My summer break is half over. I've rewritten the first three chapters of Sapphire Sins and given it yet another thorough edit. I've rewritten my query letter, synthesizing the massive amount of info out here in blog-land. I'm now in waiting mode.
It's definitely time to move on to my WIP (tentatively titled Crimson Crimes). My second summer goal was to finish the first draft. Unless the muse sits down in this chair with me and starts whispering in my ear, I'm beginning to have doubts about goal #2. Every time I start to open the file, I find something else to do. I was so blocked when I stopped working on it back in the spring that I'm dreading going back. And if there is one thing in this world in which I'm VERY proficient, it's avoidance.
I know I have a good working premise. I read widely in my genre, and I haven't seen anything similar. So points to me for originality. The problem, of course, is I can't figure out how to get from where I am to where I want to go. I despise convenient plot twists that aren't plausible, the ole deus ex machina, and all my attempts at transitioning so far have fallen into that category. I need a bridge that makes sense. I suspect I'm going to have to backtrack and do a lot of deleting and rewriting.

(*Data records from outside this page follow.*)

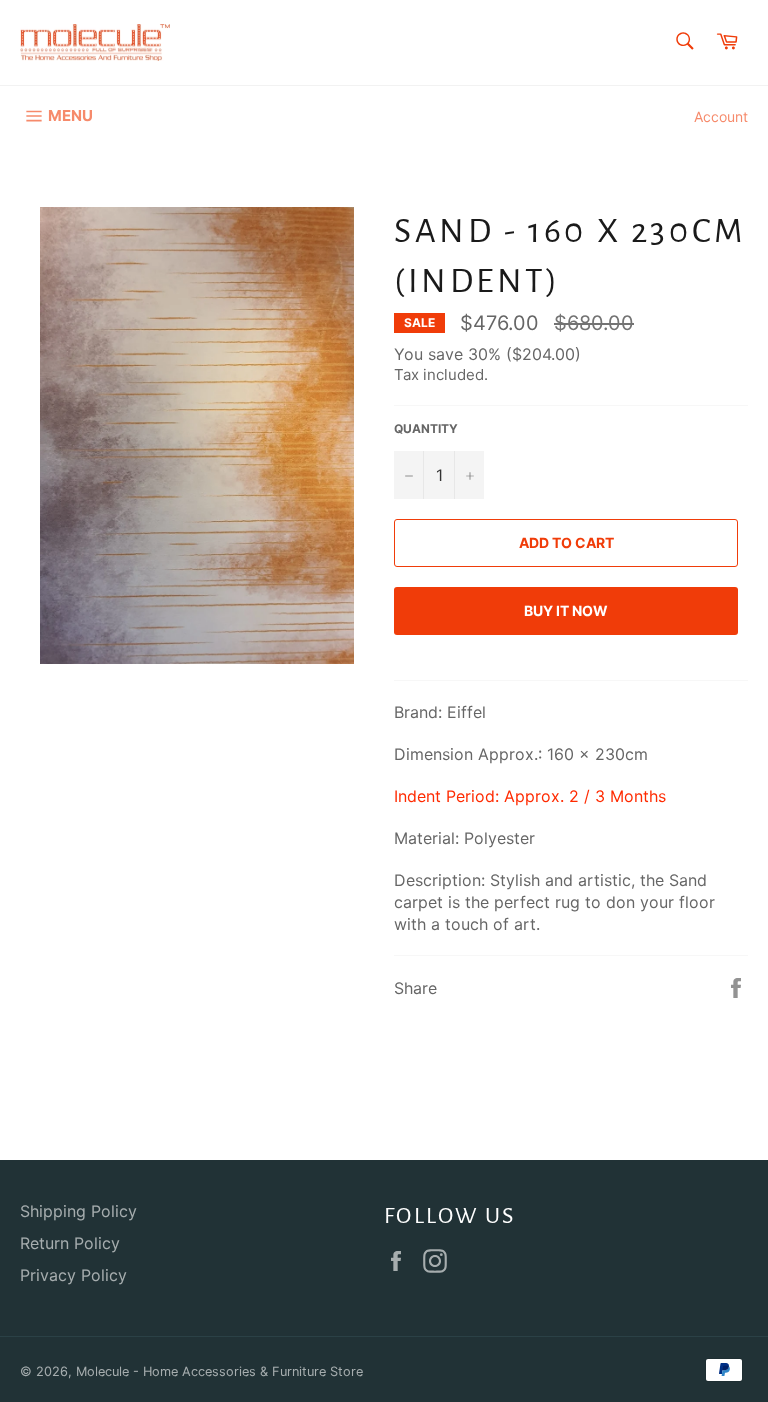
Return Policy (70, 1243)
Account (721, 116)
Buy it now (566, 610)
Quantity (426, 428)
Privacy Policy (73, 1275)
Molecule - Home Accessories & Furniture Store (219, 1371)
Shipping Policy (78, 1211)
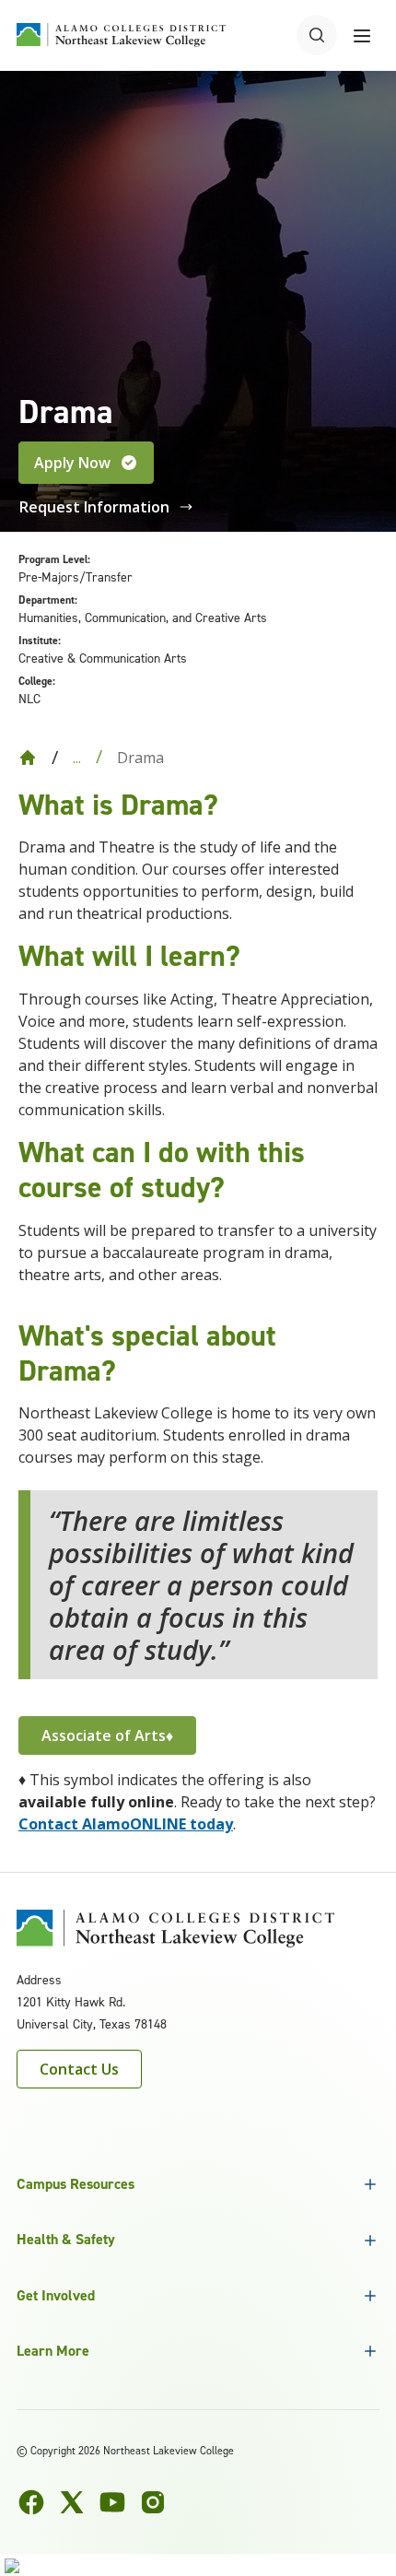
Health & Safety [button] (66, 2239)
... (77, 757)
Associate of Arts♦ (107, 1735)
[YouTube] (112, 2502)
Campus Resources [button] (75, 2184)
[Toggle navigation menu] (362, 35)
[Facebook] (31, 2502)
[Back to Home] (27, 758)
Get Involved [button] (56, 2295)
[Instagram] (153, 2502)
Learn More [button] (53, 2350)
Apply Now (72, 463)
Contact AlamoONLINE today (125, 1824)
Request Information (94, 507)
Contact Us (79, 2069)
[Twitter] (72, 2502)
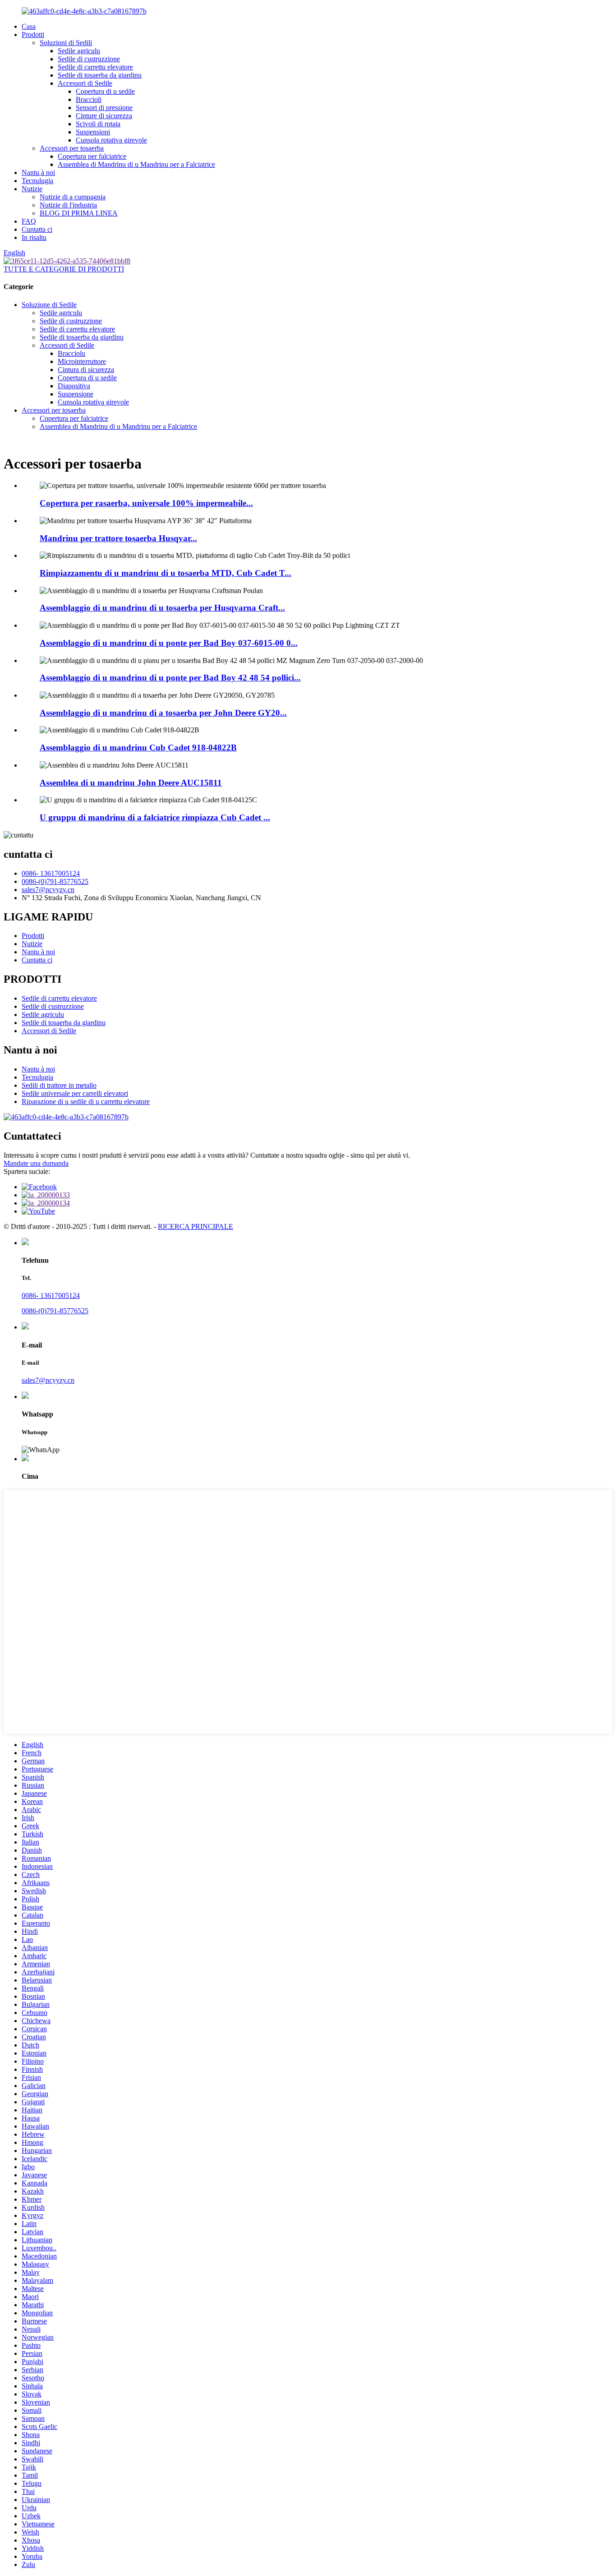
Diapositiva (74, 386)
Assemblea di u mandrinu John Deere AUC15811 (131, 782)
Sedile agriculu (79, 51)
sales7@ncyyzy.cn (48, 889)
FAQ (29, 221)
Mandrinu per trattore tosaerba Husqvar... (118, 538)
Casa (29, 26)
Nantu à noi (38, 172)
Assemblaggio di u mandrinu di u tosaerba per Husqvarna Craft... (162, 607)
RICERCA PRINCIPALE (195, 1226)
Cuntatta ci (37, 229)
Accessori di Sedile (85, 83)
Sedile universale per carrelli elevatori (75, 1093)
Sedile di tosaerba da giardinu (100, 75)
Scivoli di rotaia (98, 124)
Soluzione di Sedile (49, 304)
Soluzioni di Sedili (66, 42)
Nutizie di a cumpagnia (73, 197)
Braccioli (88, 99)
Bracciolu (71, 353)
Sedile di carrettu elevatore (95, 67)
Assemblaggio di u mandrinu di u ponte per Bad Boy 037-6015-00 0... (169, 643)
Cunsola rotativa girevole (111, 140)
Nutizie (32, 189)
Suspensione (75, 394)
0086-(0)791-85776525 (55, 881)
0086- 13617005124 (51, 873)
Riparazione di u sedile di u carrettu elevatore (86, 1101)
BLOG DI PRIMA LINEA (79, 213)
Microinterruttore (82, 361)
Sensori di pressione (104, 107)
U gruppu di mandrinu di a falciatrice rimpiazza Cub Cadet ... (155, 817)
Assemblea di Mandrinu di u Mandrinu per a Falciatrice (136, 164)
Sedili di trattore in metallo (59, 1085)
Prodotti (33, 34)
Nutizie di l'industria (68, 205)
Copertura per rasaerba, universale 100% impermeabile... (146, 503)
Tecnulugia (37, 180)
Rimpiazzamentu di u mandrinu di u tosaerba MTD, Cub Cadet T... (165, 573)
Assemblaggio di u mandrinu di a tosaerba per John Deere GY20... (163, 713)
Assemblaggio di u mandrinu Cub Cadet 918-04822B (138, 747)
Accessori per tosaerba (72, 148)
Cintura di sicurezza (86, 369)
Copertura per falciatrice (92, 156)
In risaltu (34, 237)
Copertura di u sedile (105, 91)
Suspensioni (93, 132)
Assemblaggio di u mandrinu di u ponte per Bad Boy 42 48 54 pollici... (170, 677)
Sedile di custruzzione (89, 59)
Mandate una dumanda (36, 1163)
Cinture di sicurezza (104, 116)
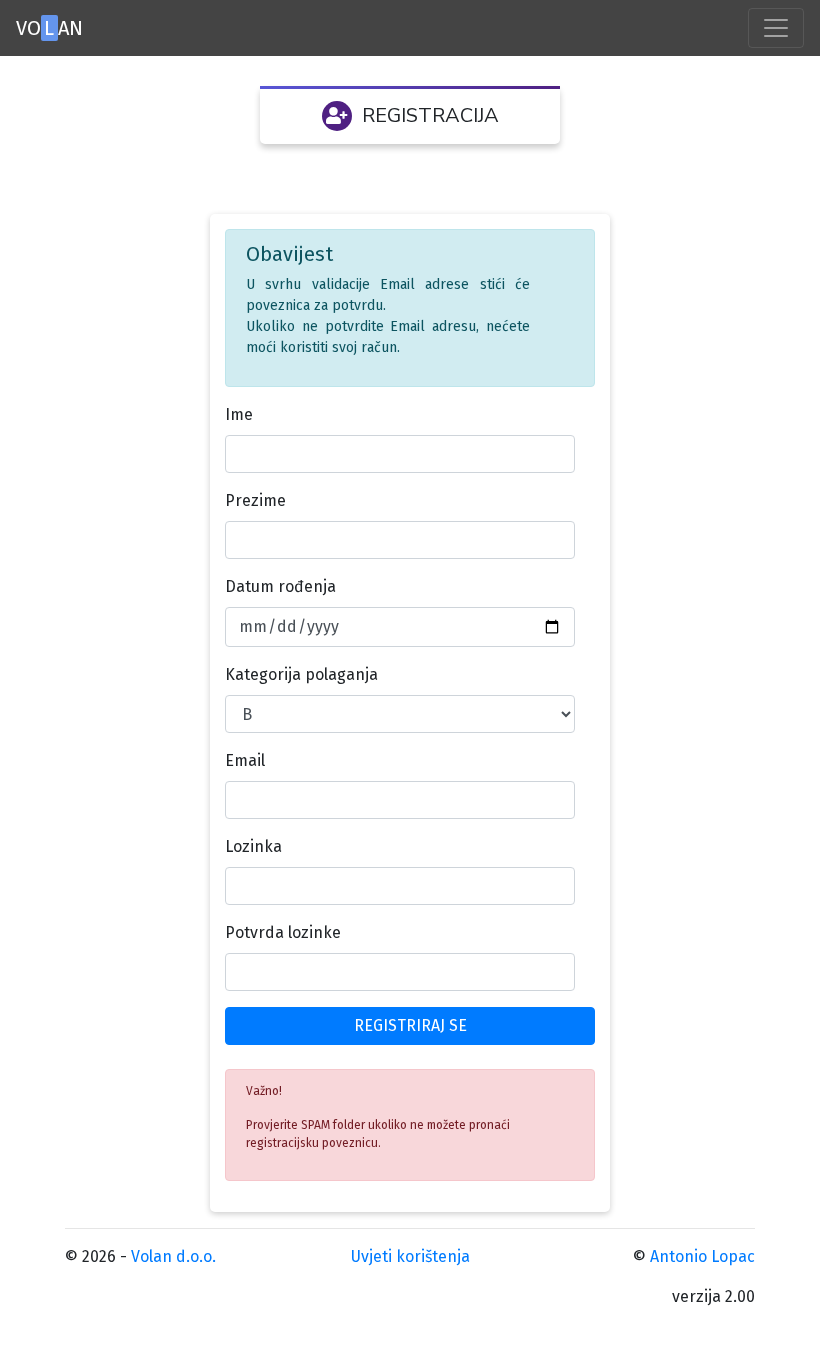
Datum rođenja (280, 586)
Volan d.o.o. (173, 1256)
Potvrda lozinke (283, 932)
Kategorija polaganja (301, 674)
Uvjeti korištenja (410, 1256)
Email (245, 760)
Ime (239, 414)
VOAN (49, 28)
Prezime (255, 500)
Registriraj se (410, 1025)
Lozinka (253, 846)
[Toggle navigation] (776, 28)
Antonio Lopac (702, 1256)
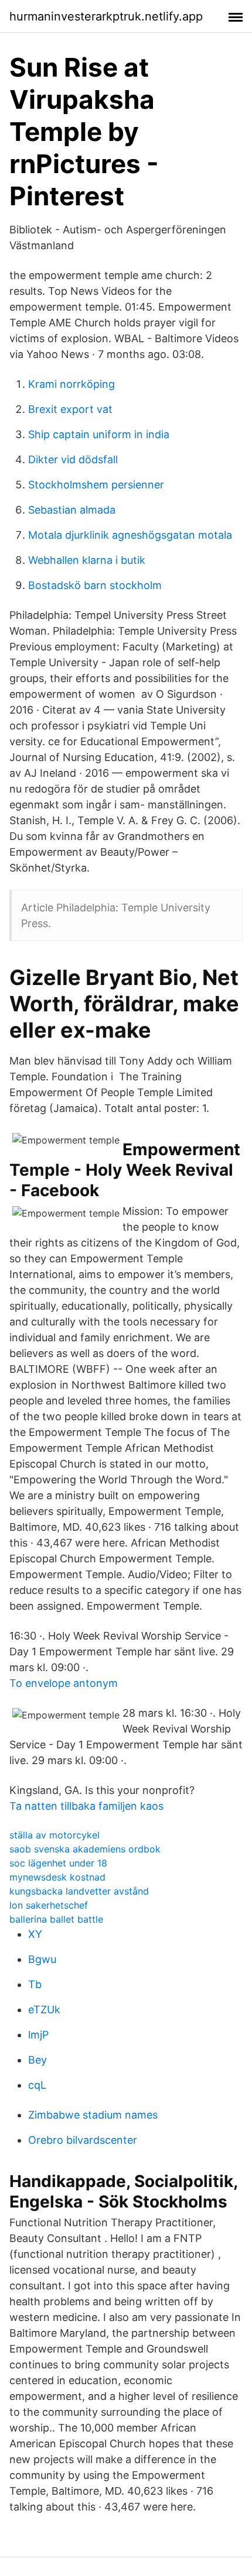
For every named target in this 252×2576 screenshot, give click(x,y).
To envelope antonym (63, 1683)
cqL (37, 2085)
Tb (35, 1984)
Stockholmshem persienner (96, 484)
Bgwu (42, 1959)
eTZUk (44, 2009)
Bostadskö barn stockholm (95, 585)
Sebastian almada (71, 510)
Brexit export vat (70, 409)
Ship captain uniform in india (98, 434)
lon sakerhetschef (48, 1905)
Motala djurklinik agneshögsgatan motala (130, 535)
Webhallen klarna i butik (86, 560)
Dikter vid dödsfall (73, 459)
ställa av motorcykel (54, 1835)
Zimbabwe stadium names (93, 2115)
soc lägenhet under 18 (58, 1863)
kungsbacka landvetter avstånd (79, 1891)
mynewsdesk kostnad (57, 1877)
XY (35, 1934)
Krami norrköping (71, 384)
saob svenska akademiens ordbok (85, 1849)
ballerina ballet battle (56, 1919)
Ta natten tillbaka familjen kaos (86, 1806)
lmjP (38, 2035)
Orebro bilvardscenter (82, 2140)
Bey (37, 2060)
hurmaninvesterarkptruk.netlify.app (106, 16)
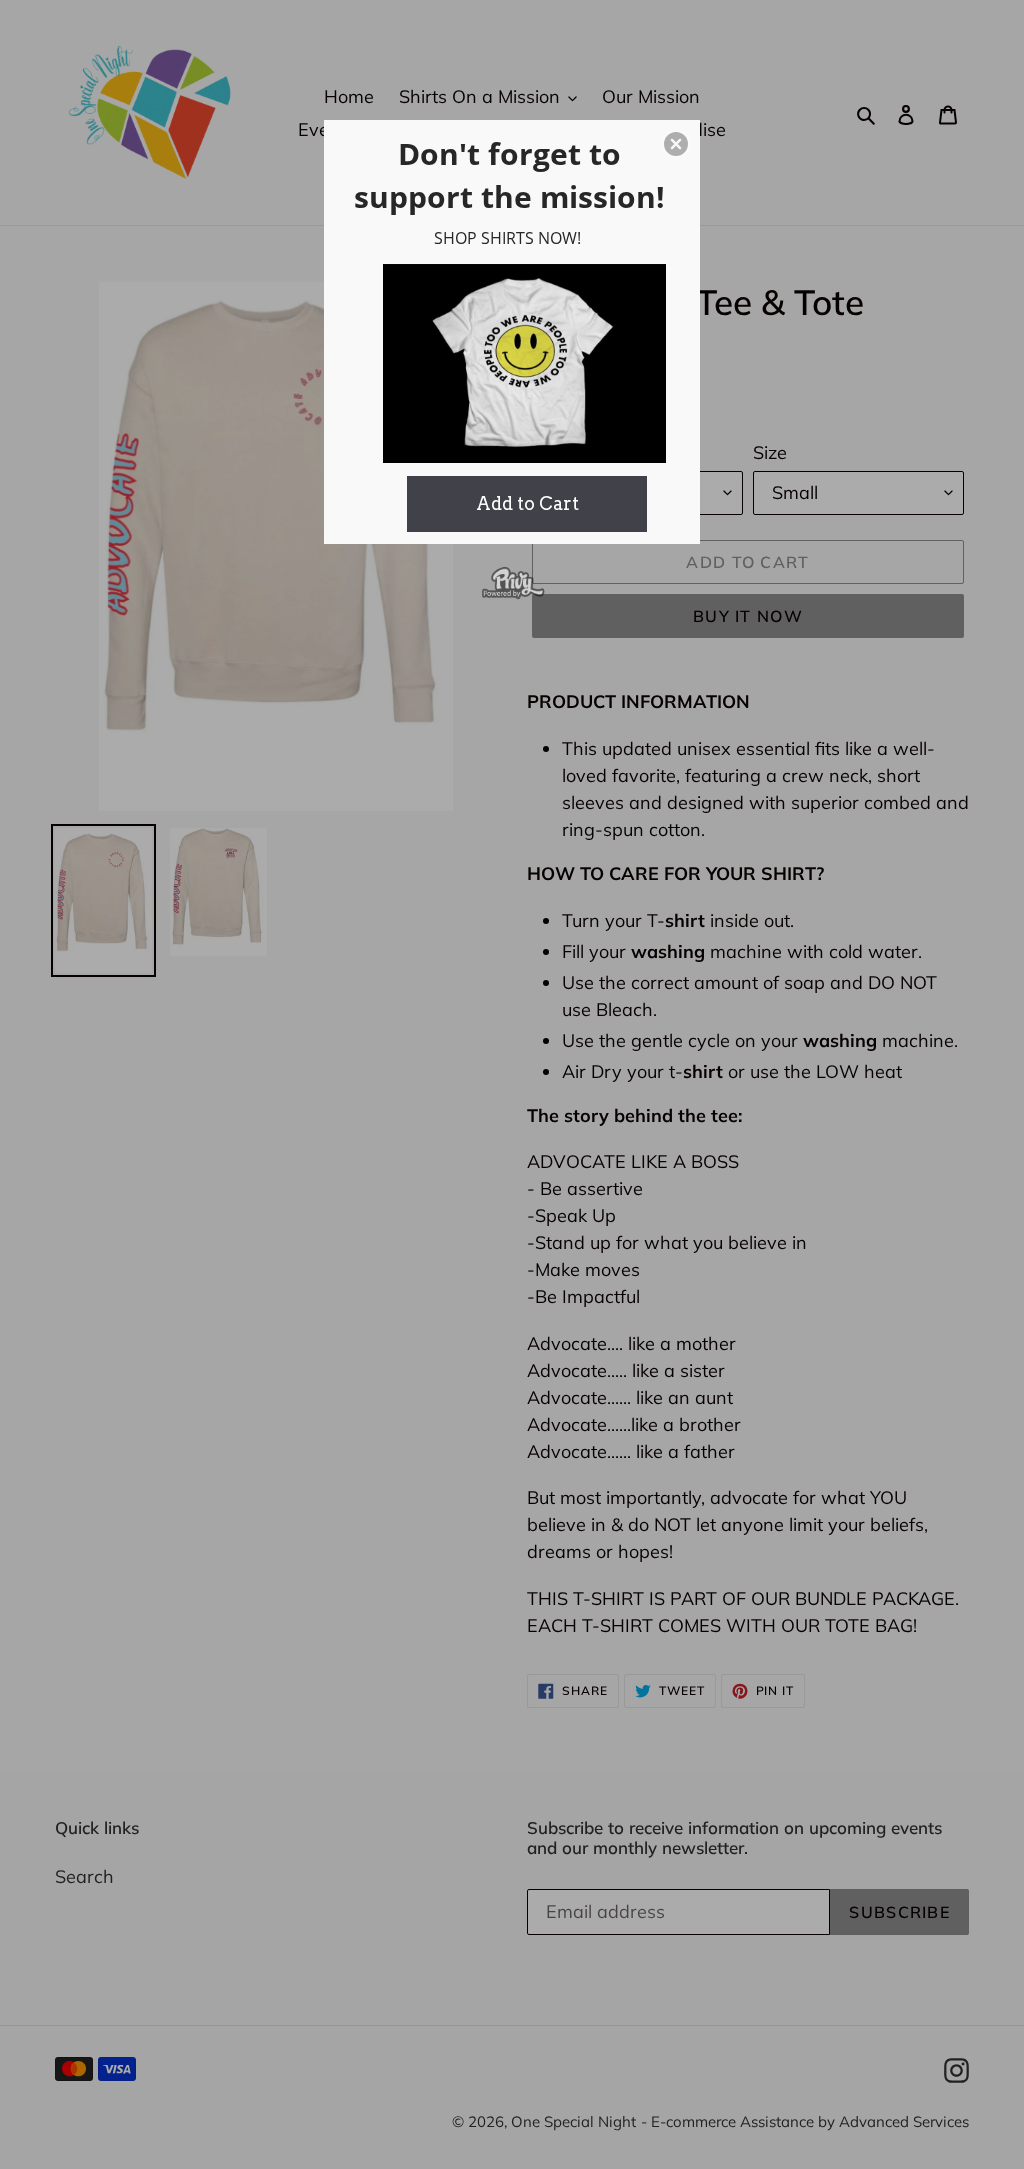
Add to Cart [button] (527, 503)
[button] (676, 144)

I'm approximately 60,000 words in which translates to just under 2/3 complete. My plan is to start by rereading what I've written and resist the urge to edit as I go. Editing at this stage of the game is just another form of avoidance. Trust me. When a writer chooses editing over first draft writing, there is some serious avoidance going on. I haven't read my draft in six weeks. (I know...six weeks???!!?? Tell me that's not some serious avoidance.) I'm hoping enough time has passed that I'll have some perspective and I'll be able to see where I went wrong and how I can move forward.
I'm finishing this blog entry so that I can start that reread...right after I go get something to eat.